As the opioid crisis continues to grow, some children are being put at risk as they are exposed to buprenorphine, an opioid medication used to treat opioid use disorder. 

A new study published in the journal Pediatrics found that from 2007 to 2016, more than 11,200 calls were made to poison control centers in the U.S. with concerns about children being exposed to buprenorphine. Of those, 86% were about children under age 6 and 89% were unintentional exposures. 

“This is never prescribed for children under 6. It is a significant risk to them,” Henry Spiller, director of the Central Ohio Poison Center and an author of the study, told CNN. “We’re not quite sure why it stands out so much. Perhaps the parents who have this may not think it’s as risky as their other opiates because it doesn’t have the big effect that the other opiates do for them.”

Of the 11,275 children exposed to the medication, the overall exposure rate per 1 million grew by more than 215% from 2007 to 2010. It then decreased 42.6% from 2010 to 2013, before increasing again in 2016 by 8.6%.
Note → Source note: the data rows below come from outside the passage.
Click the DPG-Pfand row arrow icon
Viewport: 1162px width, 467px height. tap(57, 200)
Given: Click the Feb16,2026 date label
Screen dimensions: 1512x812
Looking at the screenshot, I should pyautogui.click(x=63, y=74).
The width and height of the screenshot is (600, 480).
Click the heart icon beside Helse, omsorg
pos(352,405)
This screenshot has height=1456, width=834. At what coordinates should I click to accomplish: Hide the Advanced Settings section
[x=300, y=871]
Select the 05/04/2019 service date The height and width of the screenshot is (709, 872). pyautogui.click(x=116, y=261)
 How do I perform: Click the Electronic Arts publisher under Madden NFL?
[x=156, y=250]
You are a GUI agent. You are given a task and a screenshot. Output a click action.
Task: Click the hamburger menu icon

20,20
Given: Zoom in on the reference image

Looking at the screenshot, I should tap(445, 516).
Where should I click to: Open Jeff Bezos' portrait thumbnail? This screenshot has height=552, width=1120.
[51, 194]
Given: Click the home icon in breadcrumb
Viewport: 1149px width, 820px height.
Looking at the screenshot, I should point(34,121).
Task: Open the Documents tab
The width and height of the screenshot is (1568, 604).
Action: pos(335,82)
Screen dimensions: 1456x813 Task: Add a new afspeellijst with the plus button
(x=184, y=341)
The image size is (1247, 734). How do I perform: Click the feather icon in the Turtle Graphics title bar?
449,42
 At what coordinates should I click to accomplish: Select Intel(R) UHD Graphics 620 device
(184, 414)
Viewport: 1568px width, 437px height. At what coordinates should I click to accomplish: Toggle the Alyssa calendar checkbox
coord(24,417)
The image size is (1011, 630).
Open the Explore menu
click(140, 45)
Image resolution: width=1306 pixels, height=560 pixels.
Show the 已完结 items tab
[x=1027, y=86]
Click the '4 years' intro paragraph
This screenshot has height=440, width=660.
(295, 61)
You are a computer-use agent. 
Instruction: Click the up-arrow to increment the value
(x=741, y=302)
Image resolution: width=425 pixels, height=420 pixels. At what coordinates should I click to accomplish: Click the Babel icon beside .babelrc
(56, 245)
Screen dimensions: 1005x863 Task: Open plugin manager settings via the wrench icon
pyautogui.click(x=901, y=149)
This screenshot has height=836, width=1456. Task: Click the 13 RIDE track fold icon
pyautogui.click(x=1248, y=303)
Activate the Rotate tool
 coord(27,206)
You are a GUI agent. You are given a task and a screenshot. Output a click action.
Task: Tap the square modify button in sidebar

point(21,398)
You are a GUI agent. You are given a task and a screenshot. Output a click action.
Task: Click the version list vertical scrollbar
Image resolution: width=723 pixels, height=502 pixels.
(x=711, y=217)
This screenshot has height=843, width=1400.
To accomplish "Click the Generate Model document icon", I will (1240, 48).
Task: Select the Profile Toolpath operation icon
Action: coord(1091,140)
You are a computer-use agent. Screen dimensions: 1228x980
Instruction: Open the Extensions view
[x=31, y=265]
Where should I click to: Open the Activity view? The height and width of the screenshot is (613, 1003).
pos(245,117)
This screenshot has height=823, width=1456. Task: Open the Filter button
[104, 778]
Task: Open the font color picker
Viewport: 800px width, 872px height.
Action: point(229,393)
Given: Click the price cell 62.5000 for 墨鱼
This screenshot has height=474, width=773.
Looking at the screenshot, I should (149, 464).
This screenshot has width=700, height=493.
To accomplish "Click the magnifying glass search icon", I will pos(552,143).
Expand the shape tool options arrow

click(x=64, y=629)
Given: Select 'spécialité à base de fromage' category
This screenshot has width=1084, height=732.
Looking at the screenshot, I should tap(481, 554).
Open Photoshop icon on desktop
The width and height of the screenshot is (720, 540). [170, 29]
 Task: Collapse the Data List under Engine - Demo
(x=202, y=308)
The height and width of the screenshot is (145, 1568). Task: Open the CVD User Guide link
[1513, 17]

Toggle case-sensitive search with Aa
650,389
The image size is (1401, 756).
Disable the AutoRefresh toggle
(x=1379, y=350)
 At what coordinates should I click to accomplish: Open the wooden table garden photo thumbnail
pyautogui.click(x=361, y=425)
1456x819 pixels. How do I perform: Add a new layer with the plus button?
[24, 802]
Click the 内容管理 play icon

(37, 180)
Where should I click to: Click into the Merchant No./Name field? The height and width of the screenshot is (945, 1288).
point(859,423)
Dr. Jason Kane, an associate professor of pediatrics and critical care at University of Chicago Medicine Comer Children’s Hospital, tells CNN that the increase in exposure has to do with the increase in adults using buprenorphine as a treatment option.

“This is not the first study to show these data, but it is the latest study to show a medication whose design it is to help adults with narcotic or opioid addiction is ending up poisoning, mostly unintentionally, children and in particular those who are most vulnerable,” Kane said. 

Buprenorphine is an opioid receptor stimulant as well as a blocker. It is considered an opioid but does not have the same effect as other opioids for adults, thought it can still be habit-forming. For children, however, it can have a stronger effect on the respiratory system.

“In adults, the respiratory depression, the part that slows the breathing and you stop breathing, is limited, and so there’s a lot less respiratory depression in adults,” Spiller told CNN. “That’s why it was felt to be safer. Unfortunately, in very young children under 5, preschoolers, toddlers, infants… that protection isn’t there, and they do get this respiratory depression. It does affect their breathing.”

Of adolescent exposures, 77% were intentional and more than one-quarter used the medication with another substance. 

“It was surprising that adolescents were actually using it for abuse. It’s very specific,” Spiller told CNN. “You have to be in a program to get this. It’s carefully managed. It’s not widely available… It is available on the street, but essentially, the majority of this is from these management programs and someone’s in therapy, someone in the house, them or a family member.”

According to CNN, study authors expect the number of exposures to continue to increase.

To limit exposure, Kane recommends disposing unused medications, using child-proof caps and making sure medications are labeled correctly.

“Seven children under the age of 6 died as a result of an accidental poisoning from this drug, which was present in someone’s home, prescribed with the goal of making someone else better,” Kane said to CNN, adding, “that’s a striking thing for me.”